A gaúcha iniciou a trajetória literária escrevendo sobre as dores e violências que marcam sua existência como mulher lésbica, pobre e negra no Rio Grande do Sul, Estado que já liderou o ranking de registros de casos de injúria racial no país. Mas, a partir do primeiro contato com o texto Mãe, de Bráulio, Agnes resolveu ressignificar sua escrita: contrariando o que se espera da literatura produzida por pessoas como ela, decidiu que iria escrever sobre o amor, em suas mais diversas formas.
— Existe uma narrativa pré-determinada para pessoas como eu, mas eu me nego a escrever sobre dor. Eu me nego a escrever sobre racismo. Eu me nego a escrever sobre as violências que eu venho sofrendo. Estabeleci que vou escrever sobre afeto, porque acredito que o afeto é uma tecnologia de sobrevivência para a nossa população. Quero falar sobre beleza, sobre amor próprio, sobre afetividade, porque a gente vive em um país extremamente violento e falar sobre essas violências é também uma forma de continuar reproduzindo isso — sentencia.
— E eu comecei a ressignificar a minha escrita a partir do momento que conheci a poesia do Bráulio. Me encantei pela forma como ele conseguia atravessar as pessoas sem falar de dor — explica a slammer, que tem como assinatura poética a máxima: "Eu sou Agnes. O 'G' é mudo, eu não".
Encontro
Ela não foi a única transformada. Bráulio Bessa, apesar de receber o status de ídolo, também teve sua vida impactada pelo contato com os personagens que serão vistos na produção, seus fãs.

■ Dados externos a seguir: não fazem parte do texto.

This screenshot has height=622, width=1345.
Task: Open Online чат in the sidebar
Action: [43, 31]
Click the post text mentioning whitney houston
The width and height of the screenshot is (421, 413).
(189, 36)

— A série fala do poder transformador da minha poesia nas pessoas, mas as pessoas não têm noção de como elas têm esse poder de transformar e de como eu fui transformado por esses encontros e esses abraços — destaca o cordelista.
O abraço na gaúcha, conta o poeta, foi um dos mais marcantes entre os 15 que completam a série documental. Agnes não sabia que encontraria o responsável pela virada de chave em sua forma de encarar a literatura, pois havia sido avisada pela produção do Globoplay que, por conta da pandemia de covid-19, Bráulio não poderia viajar para Porto Alegre. Mas ele viajou.

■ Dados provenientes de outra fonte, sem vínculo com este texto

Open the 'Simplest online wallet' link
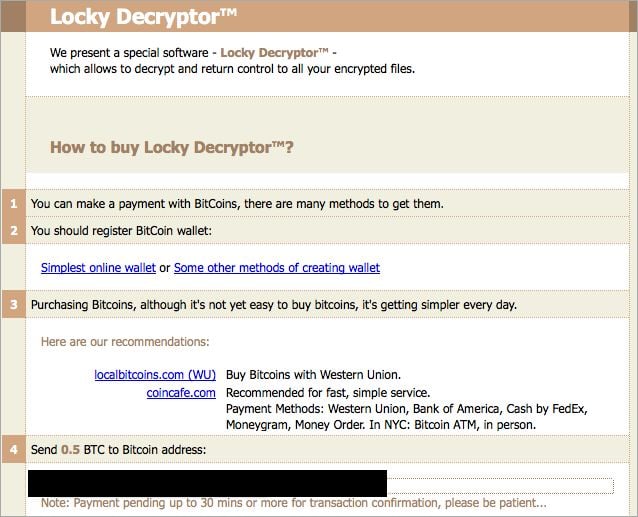This screenshot has height=517, width=638. click(x=98, y=268)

No último dia de gravações, Agnes declamava uma poesia em um bar do bairro Cidade Baixa quando, em meio aos versos, avistou o ídolo entre a plateia. Ali, a poesia transformou os dois.

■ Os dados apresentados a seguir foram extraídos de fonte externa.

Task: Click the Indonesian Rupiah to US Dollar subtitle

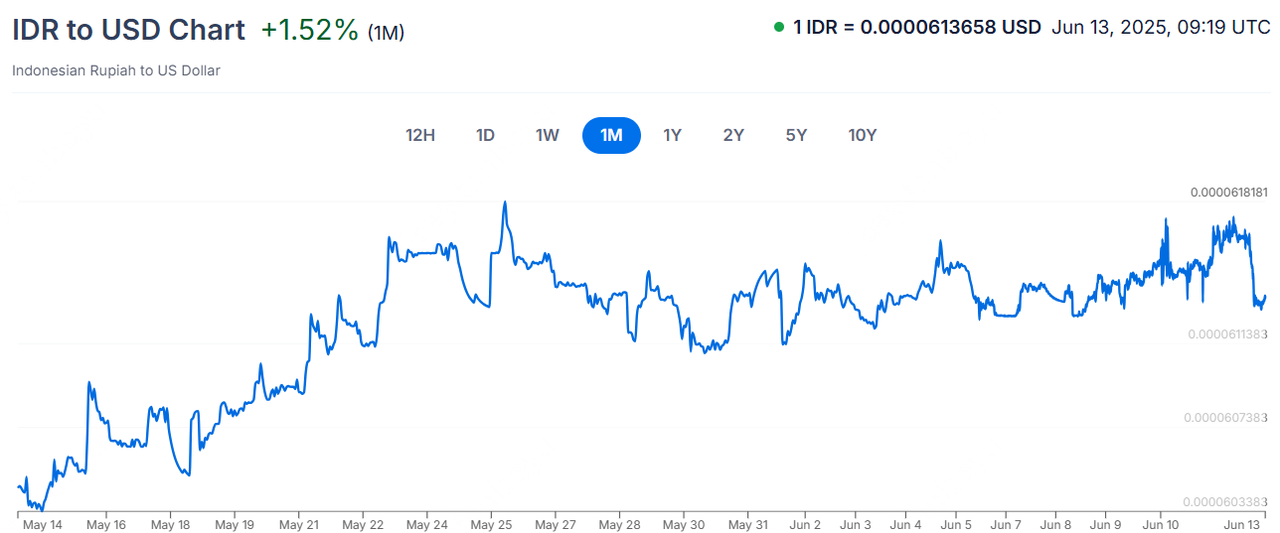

— Eu estava na plateia e ela estava declamando com muita força, com uma postura extremamente potente, e de repente ela olha no meu olho, me vê, engole acho que uns dois quilos de poesia e continua. Ela vai até o fim com o poema e, quando termina, a gente se abraça — lembra Bráulio. — Fiquei extremamente emocionado porque é muito bonita essa pluralidade. Ela é do slam e eu sou do cordel, artes que conversam, mas que ao mesmo tempo são tão diferentes. Isso é muito bonito porque isso é o Brasil, é um retrato do nosso povo dentro da poesia.
— A sensação é que a gente se conhecia de outras vidas — resume Agnes.
Outras histórias
Além de Agnes, outras 14 pessoas terão sua relação com a escrita do poeta nordestino contada em Poesia que Transforma. Idealizada por Duda Martins em parceria com Bráulio Bessa, sob a direção de Duda e Chico Walcacer e roteiro de Douglas Vieira, a série está dividida em cinco episódios temáticos: raízes, amor, igualdade, fé e recomeço — a gaúcha aparece no segundo, sobre amor. Em cada um deles, três personagens serão conhecidos pelo público.
— A gente vai desde Quitéria, uma menina de 12 anos, do Rio Grande do Norte, que escreve poesia e está lançando seu primeiro livro, até Agnes, do Rio Grande do Sul, que faz slam e levanta pautas importantíssimas e necessárias. Quando você vê Agnes declamando poesia e quando você vê uma menina de 12 anos lançando um livro, dá muita esperança de que esse país ainda tem jeito — comenta Bráulio, adiantando o que o público pode esperar da produção. — Não querendo ser clichê (mas o que seria de um poeta se não fosse clichê?), nós vamos entregar muito amor.